● What is asked
(1) List the six lead-in statements that open the bulleted points under the Fair Credit Reporting Act in the passage on employment credit checks.
(2) Resume the passage on employment credit checks, picking up right after its final sentence.
[Quoted passage start]
Learn more about employment credit checks and how to prepare for them.

What Is an Employment Credit Check?

In addition to employment history and criminal background checks, some employers also run credit checks on applicants and use that information to make hiring decisions. A National Association of Professional Background Screeners (NAPBS) survey reports that 31% of employers ran credit checks on some applicants, and 16% checked all applicants' credit. Most background screenings occurred after a conditional job offer.

Most often, employers check the credit of those applying for jobs that deal with money. For example, positions in banking, accounting, and investing often require credit checks.

How Employment Credit Checks Work

Once you've been offered a job (or sometimes a promotion), the employer will request a credit check from a third-party company. An employment credit report includes identifying information, such as your name, address, previous names and addresses, and Social Security number.

It also shows the debt you have incurred, including credit card debt, mortgage and car payments, student and other loans, and your payment history of those debts and loans, including late payments.

However, there is certain information that isn't included in an employment credit report, like your date of birth. This information is excluded because it could be used to discriminate against candidates due to age. It also doesn't include your credit score.

Federal Employment Credit Check Laws

The Fair Credit Reporting Act (FCRA) is federal legislation that sets the standards for employment screenings, including credit checks.

Under the FCRA, here are some things employers must do (or must not do) when conducting a credit check on a potential or current employee:

  • The employer must get your written approval: Before an employer conducts a credit check on you, the company must notify you in writing and get your written authorization. If you don't consent to the credit check, the employer might go forward with the interview process, but they may also reject your application on the spot.
  • The report can’t include old information: Generally, the credit report cannot include negative information that is seven or more years old. It also cannot include bankruptcies that are more than 10 years old.
  • There are laws regarding bankruptcy information: According to the FCRA, you cannot be discriminated against solely because you filed for bankruptcy. However, bankruptcies are public record, so it is easy for employers to obtain the information.
  • You must be told if the report is used against you: If the employer doesn't hire you because of the report, the company must inform you. The employer also must give you the contact information for the third-party agency used to get your credit report.
  • You can see what is in the report: You have a right to receive a copy of your credit report for free. You also are entitled to a free report any time it is used against you by an employer.
  • You can dispute the information: If the data in the report is inaccurate, you can dispute the findings.
[Quoted passage end]
[Record list start]
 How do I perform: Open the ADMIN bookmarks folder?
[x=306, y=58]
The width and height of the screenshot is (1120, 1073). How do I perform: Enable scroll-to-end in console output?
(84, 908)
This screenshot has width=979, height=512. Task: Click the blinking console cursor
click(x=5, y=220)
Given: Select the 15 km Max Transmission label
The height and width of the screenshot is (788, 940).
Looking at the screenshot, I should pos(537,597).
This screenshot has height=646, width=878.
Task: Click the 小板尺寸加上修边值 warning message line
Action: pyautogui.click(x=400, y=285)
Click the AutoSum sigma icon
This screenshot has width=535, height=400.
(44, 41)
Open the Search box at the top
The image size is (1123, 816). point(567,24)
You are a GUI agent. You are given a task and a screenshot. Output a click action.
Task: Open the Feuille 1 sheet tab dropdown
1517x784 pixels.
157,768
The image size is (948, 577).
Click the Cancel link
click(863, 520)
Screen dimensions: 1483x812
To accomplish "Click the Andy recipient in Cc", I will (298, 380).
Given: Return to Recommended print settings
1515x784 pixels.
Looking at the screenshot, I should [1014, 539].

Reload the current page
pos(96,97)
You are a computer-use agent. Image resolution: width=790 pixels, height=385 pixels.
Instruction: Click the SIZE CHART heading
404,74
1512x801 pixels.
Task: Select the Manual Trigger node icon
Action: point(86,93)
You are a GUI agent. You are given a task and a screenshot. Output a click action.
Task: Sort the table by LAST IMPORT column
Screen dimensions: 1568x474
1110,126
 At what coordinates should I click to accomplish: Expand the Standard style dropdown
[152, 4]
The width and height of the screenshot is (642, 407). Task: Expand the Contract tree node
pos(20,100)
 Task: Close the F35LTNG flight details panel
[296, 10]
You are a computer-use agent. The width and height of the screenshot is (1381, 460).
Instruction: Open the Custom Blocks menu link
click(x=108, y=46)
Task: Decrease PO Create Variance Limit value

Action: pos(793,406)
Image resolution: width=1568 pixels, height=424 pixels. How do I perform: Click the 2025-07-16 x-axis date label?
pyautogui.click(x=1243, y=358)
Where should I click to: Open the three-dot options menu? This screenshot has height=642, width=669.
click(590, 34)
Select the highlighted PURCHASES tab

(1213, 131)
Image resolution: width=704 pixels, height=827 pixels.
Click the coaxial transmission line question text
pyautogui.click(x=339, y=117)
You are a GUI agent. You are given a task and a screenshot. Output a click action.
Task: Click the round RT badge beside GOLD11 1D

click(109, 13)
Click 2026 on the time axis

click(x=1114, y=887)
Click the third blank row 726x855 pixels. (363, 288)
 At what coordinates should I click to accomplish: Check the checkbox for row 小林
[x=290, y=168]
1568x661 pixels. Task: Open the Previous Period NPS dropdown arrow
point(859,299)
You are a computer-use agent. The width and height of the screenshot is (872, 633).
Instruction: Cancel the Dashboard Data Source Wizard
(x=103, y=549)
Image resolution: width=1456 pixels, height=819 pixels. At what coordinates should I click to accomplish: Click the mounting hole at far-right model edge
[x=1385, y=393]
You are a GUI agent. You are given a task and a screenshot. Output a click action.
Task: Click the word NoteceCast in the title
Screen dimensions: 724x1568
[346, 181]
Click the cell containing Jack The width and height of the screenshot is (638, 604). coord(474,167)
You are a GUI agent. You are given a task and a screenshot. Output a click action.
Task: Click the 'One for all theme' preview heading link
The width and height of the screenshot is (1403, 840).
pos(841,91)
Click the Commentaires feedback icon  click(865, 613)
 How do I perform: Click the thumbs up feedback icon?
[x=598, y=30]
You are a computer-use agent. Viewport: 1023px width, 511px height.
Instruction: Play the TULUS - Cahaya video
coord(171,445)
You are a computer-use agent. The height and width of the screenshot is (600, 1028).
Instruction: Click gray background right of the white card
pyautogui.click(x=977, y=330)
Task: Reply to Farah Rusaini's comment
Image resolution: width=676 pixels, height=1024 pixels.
[Record list end]
● Results in order
(1)
- The employer must get your written approval
- The report can’t include old information
- There are laws regarding bankruptcy information
- You must be told if the report is used against you
- You can see what is in the report
- You can dispute the information

(2)
The Equal Employment Opportunity Commission (EEOC) oversees how employers can use information from credit checks. Employers are prohibited from illegally discriminating when using financial information to make employment decisions. For example, an employer can't use one standard for female candidates and a different standard for male candidates.

If you suspect that an employer has used credit checks to negatively impact candidates because of race, ethnicity, disability, age, or gender, you can report the organization to the EEOC.

State and Local Employment Credit Check Laws

Most states allow employers to utilize credit reports in a fair and equitable manner within the hiring process. However, some locations have regulated the use of credit reports and placed restrictions on how the information can be used. California, Colorado, Connecticut, Hawaii, Illinois, Maryland, Nevada, Oregon, Vermont, Washington, and the District of Columbia have statutes on the books limiting the use of credit reports.

In these states, the use of credit checks is restricted to specified occupations or situations where financial transactions or confidential information are involved. Many other states have legislation pending that might prohibit the use of credit reports by employers, or place restrictions on their use.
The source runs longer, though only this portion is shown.